As a growing number of global pension fund investors – including Australian superannuation funds – come to this realisation, they’re beginning to demand different things from the partners and organisations they invest with, Baron says.

“This could be for the superannuation funds and Australian pensions in general, but it could also equally be for many of our pension fund investors around the world, what they are looking for has shifted over the years,” he says.

“It goes back [to] many investors at some point saying, you know, I could do a lot of this myself, I will invest directly. That pendulum has shifted more and more towards understanding what the largest alternative asset managers can bring, and what they can bring are the broadest and the deepest platforms.”

A complex game

Baron says asset owners increasingly are looking to partners to deliver expertise “across all the geographies and across essentially all of the property sectors [that] allows them to pick and choose the places to invest in a way that has a lot more experience and expertise than any one investor, pension fund, superannuation fund, can do on their own”.

“So, what I think has happened is we’ve seen many of these investors start to consolidate who they work with, to fewer managers but with larger mandates,” he says.

“They’re focused on the ones that they are comfortable with and trust, but really also the ones that have these deep and broad operating platforms that can create that operating cash flow growth in all these different asset classes.”

Baron says Brookfield is experiencing this first-hand.

“What they’re asking us to do when they consolidate with us is a lot more than they would have asked in the past,” he says.

“In the past it might have been ‘I’m happy to invest with you in this fund or that fund’, or ‘I’ll invest in these two or three funds’; today, it’s ‘help me think holistically about my overall real estate exposure, my real estate balance sheet, and how can you be strategic with me and make sure I have the right exposure to the right geographies, to the right sectors; [and] dynamically thinking about that [and] shifting it over time at the right time periods’.”

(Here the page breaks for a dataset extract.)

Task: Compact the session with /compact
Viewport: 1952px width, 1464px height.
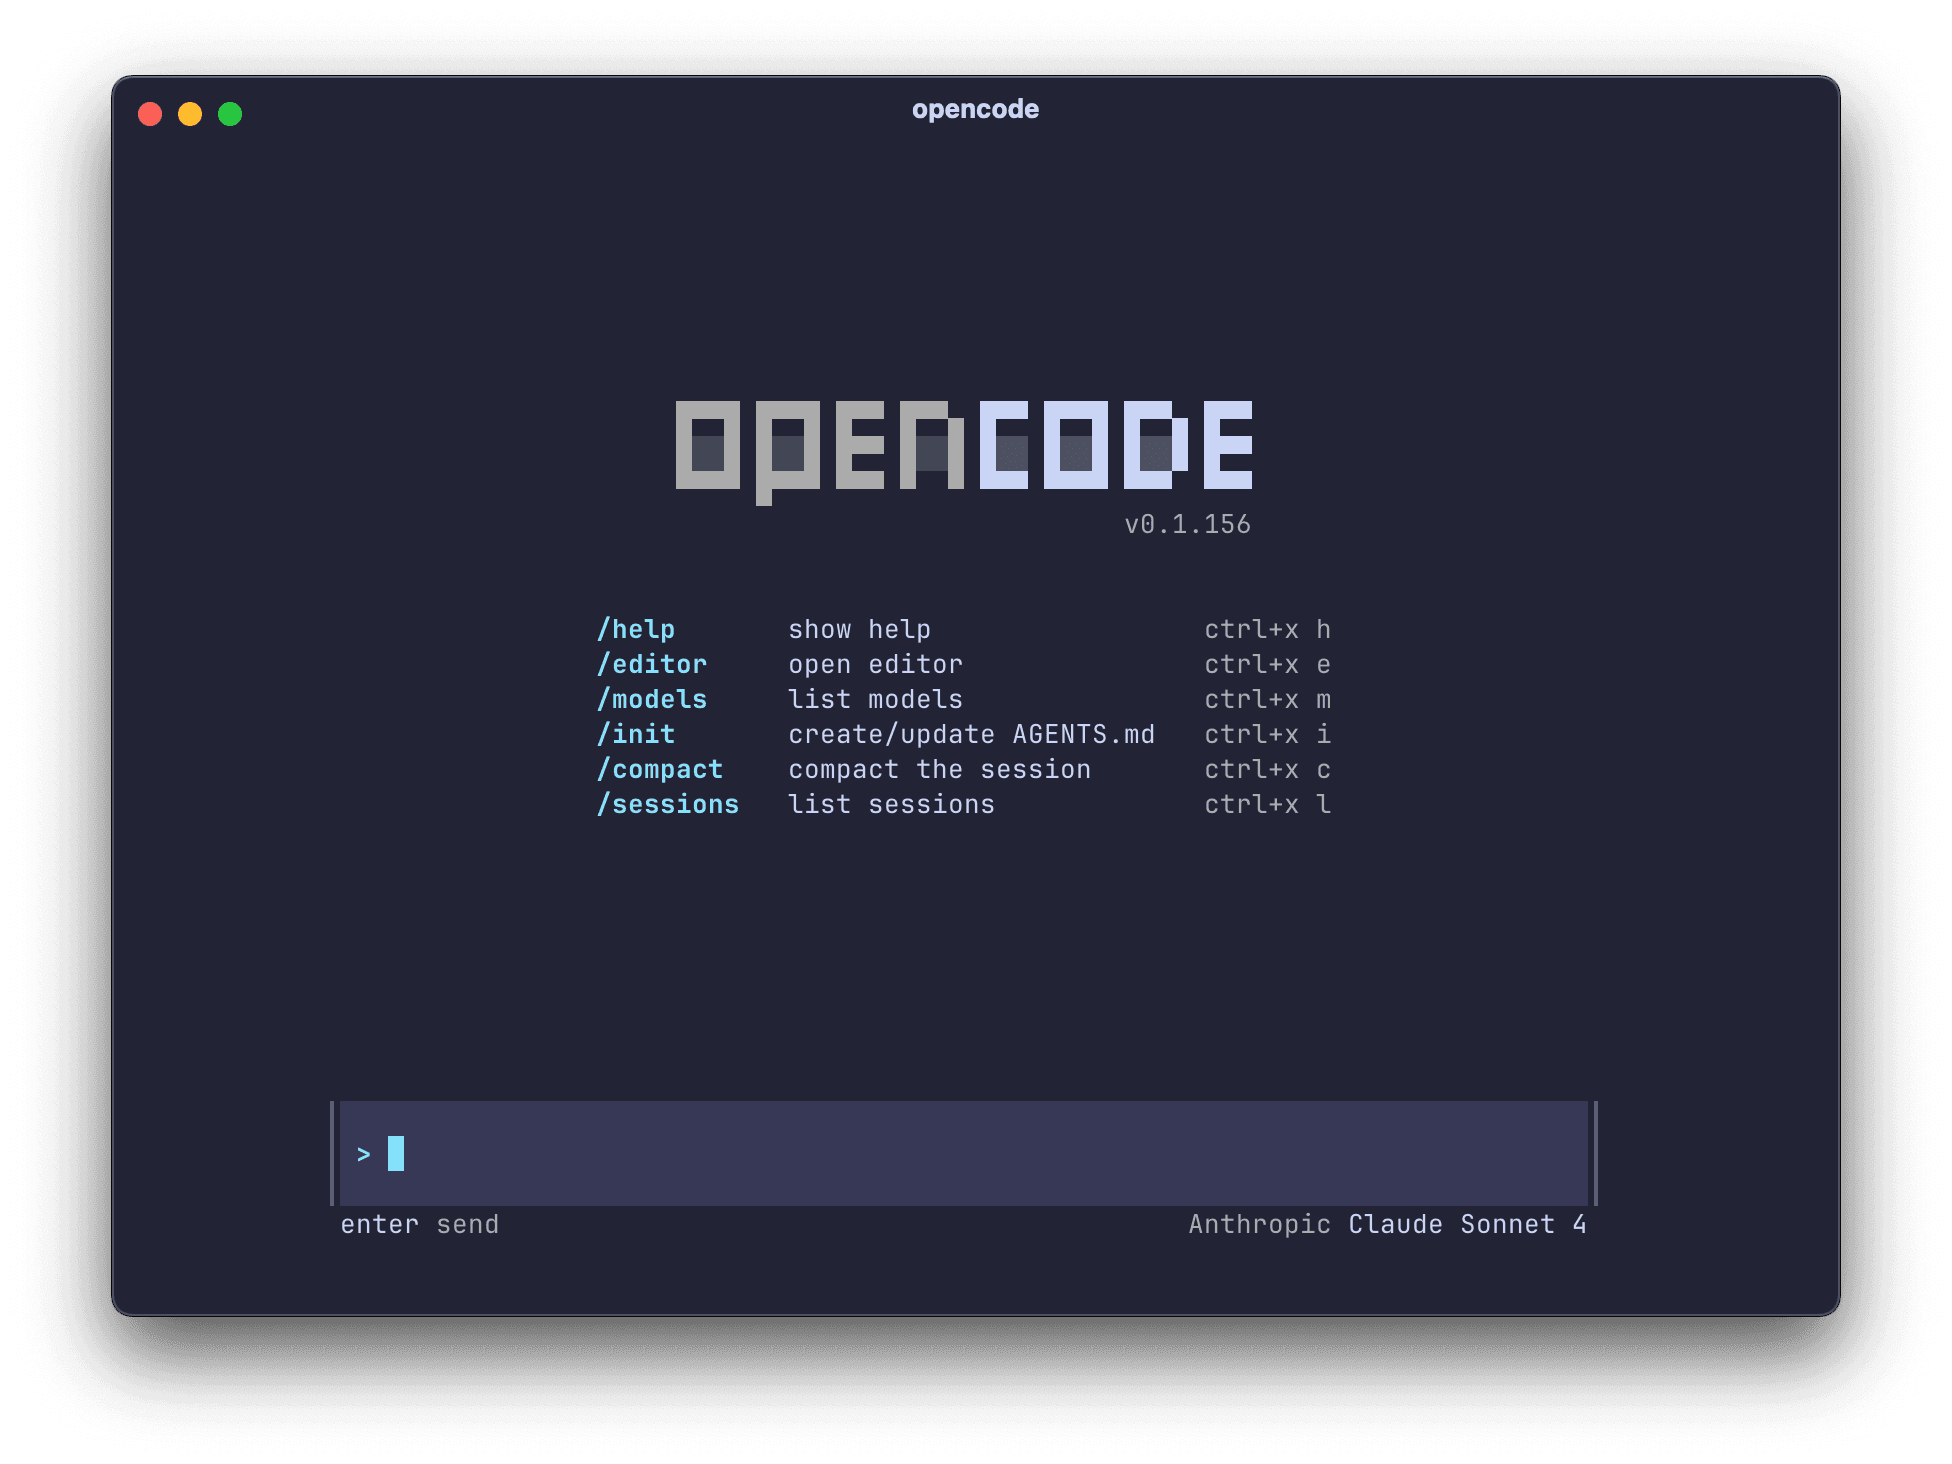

This demands deeper working relationships between asset owners and asset managers, Baron says, which “could include investing in some of the funds, but also specific joint venture arrangements, co-investments, strategic direct acquisitions in order to pick up exposure in certain places”.

“It just becomes a much more customised and deep relationship, where we understand their needs and their wants, we understand their overall balance sheet, and we find ways to make it work so that gives them everything they need for their overall exposure,” he says.

Baron says super funds’ growth is a starting point for their increasingly sophisticated outlook and requiring better ideas on where to invest growing pools of capital, but also says “the experience over the last few years has shifted the way people think about real estate”.

“Real estate’s not a monolithic industry,” he says.

“The ability to understand the differences between geographies and sectors and where to invest and when to switch on and off different places, it’s just made it that much more complicated.

“You need to be that much more sophisticated, and I think that’s become more apparent to them.”

Baron says the well-publicised stress in markets created by over-leverage, high interest rates and “a lot of debt maturities happening in the next 18 months” is creating motivated sellers and owners who “need extra equity to be infused into their assets, which they’re looking externally for”.

For investors with capital available to invest today, and who are not overly hamstrung by issues associated with existing real estate assets, the playbook is clear.

“Very simply, you can invest in very high-quality assets, and get control of them or ownership of them from stressed or motivated owners that need the liquidity, which means you’re acquiring at very, very good prices, well below replacement cost, well, well below the peak pricing, at very high yields,” he says.